How much is a dollar worth? Well, outside of the obvious answer of 100 cents, the more ambiguous answer is that the value of a dollar is dependent on what you can buy. For that reason, one trick currency traders use to determine the value of a country’s money is to simply take a standard global product and see what it’s worth in different currencies. We’ve seen this before with the Big Mac Index where every year The Economist looks at the price of a McDonald’s Big Mac around the globe. And now, the Wall Street Journal has a similar metric: the Starbucks “Latte Index.”

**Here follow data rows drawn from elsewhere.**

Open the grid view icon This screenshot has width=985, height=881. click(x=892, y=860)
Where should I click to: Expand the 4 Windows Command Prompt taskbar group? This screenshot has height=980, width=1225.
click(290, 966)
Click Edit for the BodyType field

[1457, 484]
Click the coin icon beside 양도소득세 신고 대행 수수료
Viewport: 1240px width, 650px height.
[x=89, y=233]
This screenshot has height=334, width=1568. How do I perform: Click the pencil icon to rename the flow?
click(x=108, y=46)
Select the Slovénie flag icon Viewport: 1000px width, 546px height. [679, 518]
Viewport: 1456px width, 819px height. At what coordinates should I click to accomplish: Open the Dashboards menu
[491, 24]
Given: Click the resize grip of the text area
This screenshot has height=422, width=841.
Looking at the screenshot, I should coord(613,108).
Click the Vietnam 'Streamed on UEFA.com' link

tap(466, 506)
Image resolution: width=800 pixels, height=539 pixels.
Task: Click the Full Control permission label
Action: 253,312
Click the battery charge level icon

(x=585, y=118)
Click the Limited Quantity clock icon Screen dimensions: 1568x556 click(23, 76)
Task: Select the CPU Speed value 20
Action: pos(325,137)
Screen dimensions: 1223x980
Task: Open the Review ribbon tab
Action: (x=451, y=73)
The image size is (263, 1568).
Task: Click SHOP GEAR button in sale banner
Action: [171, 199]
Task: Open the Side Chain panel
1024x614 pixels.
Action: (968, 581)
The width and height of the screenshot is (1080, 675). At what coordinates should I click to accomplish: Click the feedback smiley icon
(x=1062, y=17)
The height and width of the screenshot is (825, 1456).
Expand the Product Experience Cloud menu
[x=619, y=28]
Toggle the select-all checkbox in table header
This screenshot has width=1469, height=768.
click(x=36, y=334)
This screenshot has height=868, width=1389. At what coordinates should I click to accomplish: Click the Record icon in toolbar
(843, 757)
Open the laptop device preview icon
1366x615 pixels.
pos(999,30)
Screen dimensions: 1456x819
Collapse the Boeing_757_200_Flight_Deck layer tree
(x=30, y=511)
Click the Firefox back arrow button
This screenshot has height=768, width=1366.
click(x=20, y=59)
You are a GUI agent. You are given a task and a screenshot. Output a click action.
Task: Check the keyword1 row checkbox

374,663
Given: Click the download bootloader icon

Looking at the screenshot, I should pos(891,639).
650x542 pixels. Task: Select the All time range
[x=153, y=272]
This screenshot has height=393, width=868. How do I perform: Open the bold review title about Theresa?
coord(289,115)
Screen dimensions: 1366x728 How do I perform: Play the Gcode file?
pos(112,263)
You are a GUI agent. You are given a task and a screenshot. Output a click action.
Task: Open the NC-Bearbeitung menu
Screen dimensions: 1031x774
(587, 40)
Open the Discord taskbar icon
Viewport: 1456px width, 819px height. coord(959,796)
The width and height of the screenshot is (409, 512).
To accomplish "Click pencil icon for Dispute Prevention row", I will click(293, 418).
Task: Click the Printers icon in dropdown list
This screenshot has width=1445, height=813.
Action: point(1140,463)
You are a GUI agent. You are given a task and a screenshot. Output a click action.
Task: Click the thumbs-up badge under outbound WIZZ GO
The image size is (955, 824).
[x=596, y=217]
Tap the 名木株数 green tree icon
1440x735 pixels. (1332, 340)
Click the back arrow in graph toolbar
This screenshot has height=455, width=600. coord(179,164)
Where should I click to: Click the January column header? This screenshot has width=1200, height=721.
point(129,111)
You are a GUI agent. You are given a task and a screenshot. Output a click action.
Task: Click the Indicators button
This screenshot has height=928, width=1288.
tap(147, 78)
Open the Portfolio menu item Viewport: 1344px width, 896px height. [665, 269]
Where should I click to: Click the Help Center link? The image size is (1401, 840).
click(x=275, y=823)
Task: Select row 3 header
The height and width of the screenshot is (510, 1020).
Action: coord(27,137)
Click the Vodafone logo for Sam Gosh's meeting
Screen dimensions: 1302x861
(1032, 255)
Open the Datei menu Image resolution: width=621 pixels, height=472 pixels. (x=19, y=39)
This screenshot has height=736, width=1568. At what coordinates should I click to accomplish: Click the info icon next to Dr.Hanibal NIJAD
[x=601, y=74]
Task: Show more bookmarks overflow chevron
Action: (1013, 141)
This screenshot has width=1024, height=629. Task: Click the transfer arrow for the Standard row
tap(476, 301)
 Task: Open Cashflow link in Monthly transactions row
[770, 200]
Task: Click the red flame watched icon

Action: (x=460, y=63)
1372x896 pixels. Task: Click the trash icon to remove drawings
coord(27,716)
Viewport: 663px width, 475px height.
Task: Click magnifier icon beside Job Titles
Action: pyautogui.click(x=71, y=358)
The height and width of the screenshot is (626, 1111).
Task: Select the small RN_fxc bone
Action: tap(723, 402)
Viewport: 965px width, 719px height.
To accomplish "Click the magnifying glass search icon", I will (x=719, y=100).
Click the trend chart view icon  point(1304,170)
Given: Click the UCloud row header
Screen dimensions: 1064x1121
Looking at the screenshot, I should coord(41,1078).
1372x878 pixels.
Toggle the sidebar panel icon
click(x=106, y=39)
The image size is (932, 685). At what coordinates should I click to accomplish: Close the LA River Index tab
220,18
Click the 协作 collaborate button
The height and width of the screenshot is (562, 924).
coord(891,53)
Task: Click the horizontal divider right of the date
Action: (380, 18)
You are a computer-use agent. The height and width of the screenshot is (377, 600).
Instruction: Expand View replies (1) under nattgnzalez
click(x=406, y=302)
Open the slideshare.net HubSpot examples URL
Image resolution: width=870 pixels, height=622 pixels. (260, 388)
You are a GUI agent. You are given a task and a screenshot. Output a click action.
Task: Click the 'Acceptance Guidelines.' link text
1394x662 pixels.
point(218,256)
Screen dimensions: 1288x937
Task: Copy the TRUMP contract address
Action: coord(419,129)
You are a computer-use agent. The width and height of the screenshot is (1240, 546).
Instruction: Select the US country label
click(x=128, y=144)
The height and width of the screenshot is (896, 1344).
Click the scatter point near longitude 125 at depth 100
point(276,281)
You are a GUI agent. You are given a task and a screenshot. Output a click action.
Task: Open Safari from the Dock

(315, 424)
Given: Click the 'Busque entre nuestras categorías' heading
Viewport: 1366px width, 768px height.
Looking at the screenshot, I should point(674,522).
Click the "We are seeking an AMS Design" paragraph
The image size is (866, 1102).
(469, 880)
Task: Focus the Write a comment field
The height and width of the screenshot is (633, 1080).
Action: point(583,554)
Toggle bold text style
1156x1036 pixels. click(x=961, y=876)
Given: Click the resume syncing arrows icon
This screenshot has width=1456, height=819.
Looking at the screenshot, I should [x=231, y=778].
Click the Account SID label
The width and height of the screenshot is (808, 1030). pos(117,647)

In theory, by converting the price of a tall Starbucks latte around the globe into dollars, we can determine which currencies are overvalued and undervalued compared to our greenbacks. Even for non-economist, the exercise is still interesting because it answers the question, where are Starbucks lattes the most expensive and where are they the cheapest? The answer: Zurich has, by far, the most expensive latte. Meanwhile, if you want a latte for under two bucks, go to Istanbul, Johannesburg or Cairo.

In New York, the standard the WSJ sets for the dollar, a Starbucks latte costs $3.45. Out of the 29 cities the financial paper looked at, that actually ranked 14th, or right in the middle. In Zurich, Switzerland, that same latte costs $5.76 – making the Swiss franc look extra strong. Meanwhile, a latte in Berlin was $3.40, which would theoretically put the euro right in line with the dollar where it should be. Meanwhile, Cairo was dead last on the list, where Egyptians can pick up tall lattes for just $1.53 a pop.

Other expensive cities: Hong King, Singapore, Beijing, Shanghai, Brussels, Beirut and Dubai all had lattes over $4. And a couple other cities of note: In Toronto and London, a latte cost the equivalent of $2.94 and $2.84 respectively, demonstrating a possible weakness in the currency of two of America’s closest allies.

Overall, the WSJ writes, “Though the latte prices are likely also affected by factors such as country taxes, The Wall Street Journal’s Latte Index broadly mirrors the results of other valuation methods.” Translation, the WSJ thinks its index is pretty accurate. But it’s also only one metric. And frankly, if you’re not a currency trader or traveling abroad for a latte, how much does it really matter anyway?